Purpose - – The purpose of this paper is to assess and compare the forecast ability of existing credit risk models, answering three questions: Can these methods adequately predict default events? Are there dominant methods? Is it safer to rely on a mix of methodologies? Design/methodology/approach - – The authors examine four existing models: O-score, Z-score, Campbell, and Merton distance to default model (MDDM). The authors compare their ability to forecast defaults using three techniques: intra-cohort analysis, power curves and discrete hazard rate models. Findings - – The authors conclude that better predictions demand a mix of models containing accounting and market information. The authors found evidence of the O-score's outperformance relative to the other models. The MDDM alone in the sample is not a sufficient default predictor. But discrete hazard rate models suggest that combining both should enhance default prediction models. Research limitations/implications - – The analysed methods alone cannot adequately predict defaults. The authors found no dominant methods. Instead, it would be advisable to rely on a mix of methodologies, which use complementary information. Practical implications - – Better forecasts demand a mix of models containing both accounting and market information.
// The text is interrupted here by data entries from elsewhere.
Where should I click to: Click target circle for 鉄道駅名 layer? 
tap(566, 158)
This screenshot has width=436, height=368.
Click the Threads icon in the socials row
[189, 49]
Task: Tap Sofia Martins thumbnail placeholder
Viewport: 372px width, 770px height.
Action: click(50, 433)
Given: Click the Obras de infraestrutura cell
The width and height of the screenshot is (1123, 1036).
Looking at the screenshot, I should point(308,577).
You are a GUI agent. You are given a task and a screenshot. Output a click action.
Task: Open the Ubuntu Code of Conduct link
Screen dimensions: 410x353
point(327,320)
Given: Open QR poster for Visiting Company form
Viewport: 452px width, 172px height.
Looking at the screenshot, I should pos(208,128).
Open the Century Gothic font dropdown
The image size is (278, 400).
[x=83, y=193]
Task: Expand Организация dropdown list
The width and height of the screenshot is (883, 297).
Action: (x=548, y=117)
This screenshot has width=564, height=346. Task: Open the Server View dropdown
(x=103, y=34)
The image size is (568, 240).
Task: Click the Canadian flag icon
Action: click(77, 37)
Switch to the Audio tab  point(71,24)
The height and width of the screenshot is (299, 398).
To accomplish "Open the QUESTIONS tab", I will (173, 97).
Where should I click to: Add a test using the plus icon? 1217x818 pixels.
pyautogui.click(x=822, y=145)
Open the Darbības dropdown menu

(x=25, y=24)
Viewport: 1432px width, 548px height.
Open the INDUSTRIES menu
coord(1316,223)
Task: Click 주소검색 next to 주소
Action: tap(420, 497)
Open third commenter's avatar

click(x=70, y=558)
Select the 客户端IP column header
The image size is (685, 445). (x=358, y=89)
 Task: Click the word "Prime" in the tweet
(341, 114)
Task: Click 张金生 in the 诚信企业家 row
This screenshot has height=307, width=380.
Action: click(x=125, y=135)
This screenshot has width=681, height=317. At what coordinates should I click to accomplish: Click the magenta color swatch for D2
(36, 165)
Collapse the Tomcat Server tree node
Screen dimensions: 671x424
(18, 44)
Originality/value - – The findings suggest that more precise default prediction models can be built by combining information from different sources in reduced-form models and combining default prediction models that can analyze said information.

Suggested Citation

  • Fernando Castagnolo & Gustavo Ferro, 2014. "Models for predicting default: towards efficient forecasts," Journal of Risk Finance, Emerald Group Publishing Limited, vol. 15(1), pages 52-70, January.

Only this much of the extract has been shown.